Test your stators when they are cold because after they are warm it can be hard to tell if you have a dying stator. This becomes even more critical when drag racing…why? Because when you have a marginal stator, one that may be weak or slowly dying you don’t run your sled long enough to get the stator warm enough to cause catastrophic failure, it won’t start after shutting it off or at least get it to the point where you know for sure it is a bad stator. In essence you unknowingly can “limp” a bad stator along due to only running it for a few minutes and then shutting it off and letting it cool back down not even knowing it while thinking that you may have a bad carb, bad plug, tether connection was bad, bad key switch ect…
Case in point: This past weekend my buddy Ron Hunyady was at the Davison, MI nonsanctioned fun race. His 1st run of the day the sled ran pretty good and was slightly over revving so he hda to add more weight to the primary. Over the course of the rest of the day he experienced a slight miss at times, the sled slightly back fired when he started it up one time. One time it barley started (He was up at the starting line when that happened so I didn’t hear it). By the end of the day he had taken 40 grams of weight out of the primary trying to get it to rev to 8600 rpms but it was only revving up to 8100 rpms. I had a suspicion that the stator was going bad on it but he thought it was a bad tether connection. There was no way around it… he was losing a lot of hp as the day went on as evidenced by having to remove a lot of primary clutch weight. I couldn’t really check the stator properly because it was always hot/warm and never really let to cool off because of constant test runs, adjusting the tether, thinking that one cylinder was rich so it was jetted down and the jetting was rechecked by starting it on the jack stand ect…so it never was left alone for a couple of hours to cool down.
How do I know stators that measure slightly over the specs are bad: I have tested more than a ½ dozen stators where the low speed coil tested 455, 460, 465 ect…when cold when the spec is 450. Every single stator that measured over 450 ohms was bad. Some of them wouldn’t start, some would start but the sled was a pooch and some started, ran decent for a ½ hour to and hour and then died..but after 10-15 minutes they cooled off enough to allow the sled to start again. This last batch of stators..the ones that run “ok” but after a while they die but after they cool off you can start the sled again…are the most frustrating to racers because your sled may show a few signs of the stator dying like it did for Ron on Saturday but you’re not 100% convinced it is the stator because the sled still starts, it misses a little bit, the EGT’s are close with maybe one cylinder slightly lower ect…long story short a marginal stator can drive you NUTS! I measured Ron’s factory stator yesterday and the low side stator coil was 488 ohms…which of course equals a bad low side coil on the stator. In his instance as described above, it was never run long enough to totally die or cause the sled not to start. The continuous starting, short runs and allowing it to cool gave the internal coil wire time to cool off and retract giving it just enough output so the sled would start and run the next time the recoil was pulled. If he had been trail riding more than likely after a period of time it would not have started after stopping.

• Data block
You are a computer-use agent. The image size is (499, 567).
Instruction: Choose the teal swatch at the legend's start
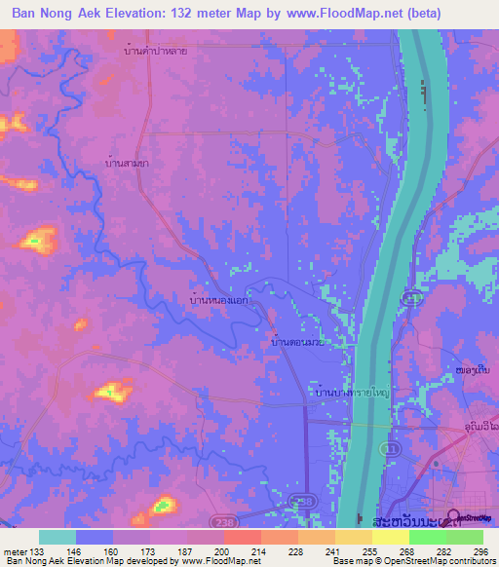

• Tasks to perform
[a] Can you restate the paragraph of the stator article that begins "Case in point:" more briefly, keeping its main facts?
[b] In the paragraph of the stator article beginning "Test your stators when they are cold," which faults does the writer say a rider might wrongly suspect while unknowingly limping a bad stator along?

• Expected outputs
[a] At the nonsanctioned fun race in Davison, MI, Ron Hunyady's sled ran well on its first run and over-revved slightly, so he added weight to the primary. During the rest of the day it missed at times, backfired once on startup, and once barely started. By the end of the day he had removed 40 grams from the primary, yet the sled reached only 8100 rpm instead of 8600, a sign of heavy horsepower loss. The writer suspected the stator, but Ron thought the tether connection was bad. The stator couldn't be checked properly because constant test runs, tether adjustments, and jetting changes never let it cool for a couple of hours.

[b]
- A bad carb
- A bad plug
- A bad tether connection
- A bad key switch